— Page extract —
--- Start ---
Back in late summer, you may recall popular American authors Jodi Picoult and Jennifer Weiner raising a few eyebrows by questioning the amount of press coverage (or lack thereof) that female fiction authors get from the American media—in particular in the New York Times. A recap in case you missed it: when the NY Times published a glowing review of the then forthcoming new novel Freedom by Jonathan Franzen, the two used Twitter to make some statements.

Picoult (@jodipicoult) tweeted: NYT raved about Franzen’s new book. Is anyone shocked? Would love to see the NYT rave about authors who aren’t white male literary darlings, and Weiner (@jenniferweiner) made several posts about the media excitement about Franzen’s book, but also openly discussing perceived gender imbalance in reviews of literature.
--- End ---
— Records —
--- Start ---
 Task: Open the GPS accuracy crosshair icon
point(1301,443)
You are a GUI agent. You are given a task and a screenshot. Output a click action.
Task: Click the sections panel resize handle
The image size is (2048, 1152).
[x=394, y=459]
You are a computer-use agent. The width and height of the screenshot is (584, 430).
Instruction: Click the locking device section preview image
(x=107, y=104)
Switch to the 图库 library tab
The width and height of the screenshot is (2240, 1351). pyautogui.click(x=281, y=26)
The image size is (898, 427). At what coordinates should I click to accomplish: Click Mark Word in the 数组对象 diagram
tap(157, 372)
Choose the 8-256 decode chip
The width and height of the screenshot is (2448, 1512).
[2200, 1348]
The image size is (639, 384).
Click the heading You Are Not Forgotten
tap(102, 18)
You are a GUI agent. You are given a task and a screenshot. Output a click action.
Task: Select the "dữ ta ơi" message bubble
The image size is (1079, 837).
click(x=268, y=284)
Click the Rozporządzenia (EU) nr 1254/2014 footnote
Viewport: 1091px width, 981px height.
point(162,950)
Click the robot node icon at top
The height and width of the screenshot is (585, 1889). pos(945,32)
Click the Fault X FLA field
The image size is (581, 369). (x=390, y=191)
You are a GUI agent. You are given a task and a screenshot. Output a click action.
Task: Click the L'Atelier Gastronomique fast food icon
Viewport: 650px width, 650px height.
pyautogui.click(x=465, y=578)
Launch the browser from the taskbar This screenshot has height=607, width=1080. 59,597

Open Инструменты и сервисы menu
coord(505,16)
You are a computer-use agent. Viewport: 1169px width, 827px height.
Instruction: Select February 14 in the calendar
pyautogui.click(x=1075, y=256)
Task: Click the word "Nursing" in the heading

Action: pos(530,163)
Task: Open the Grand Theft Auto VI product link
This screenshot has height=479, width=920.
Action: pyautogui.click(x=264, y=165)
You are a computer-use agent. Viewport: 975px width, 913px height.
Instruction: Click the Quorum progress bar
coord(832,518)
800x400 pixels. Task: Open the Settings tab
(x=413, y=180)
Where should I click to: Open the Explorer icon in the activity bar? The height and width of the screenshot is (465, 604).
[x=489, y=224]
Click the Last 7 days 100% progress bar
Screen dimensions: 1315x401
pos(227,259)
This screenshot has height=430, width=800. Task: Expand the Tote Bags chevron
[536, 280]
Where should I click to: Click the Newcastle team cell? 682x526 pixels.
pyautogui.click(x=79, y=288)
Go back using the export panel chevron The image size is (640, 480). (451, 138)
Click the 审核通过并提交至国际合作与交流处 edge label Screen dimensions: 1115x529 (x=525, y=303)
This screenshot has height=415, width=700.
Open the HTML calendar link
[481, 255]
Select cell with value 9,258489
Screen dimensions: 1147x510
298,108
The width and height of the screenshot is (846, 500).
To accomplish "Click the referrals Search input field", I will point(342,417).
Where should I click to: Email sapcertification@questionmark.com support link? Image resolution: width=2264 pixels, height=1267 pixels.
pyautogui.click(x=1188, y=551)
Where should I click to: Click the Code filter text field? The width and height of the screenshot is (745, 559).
--- End ---
— What is required —
Retype the passage above on press coverage of female fiction authors word for word, from "Back in late" to "reviews of literature.".

— Full solution —
Back in late summer, you may recall popular American authors Jodi Picoult and Jennifer Weiner raising a few eyebrows by questioning the amount of press coverage (or lack thereof) that female fiction authors get from the American media—in particular in the New York Times. A recap in case you missed it: when the NY Times published a glowing review of the then forthcoming new novel Freedom by Jonathan Franzen, the two used Twitter to make some statements.

Picoult (@jodipicoult) tweeted: NYT raved about Franzen’s new book. Is anyone shocked? Would love to see the NYT rave about authors who aren’t white male literary darlings, and Weiner (@jenniferweiner) made several posts about the media excitement about Franzen’s book, but also openly discussing perceived gender imbalance in reviews of literature.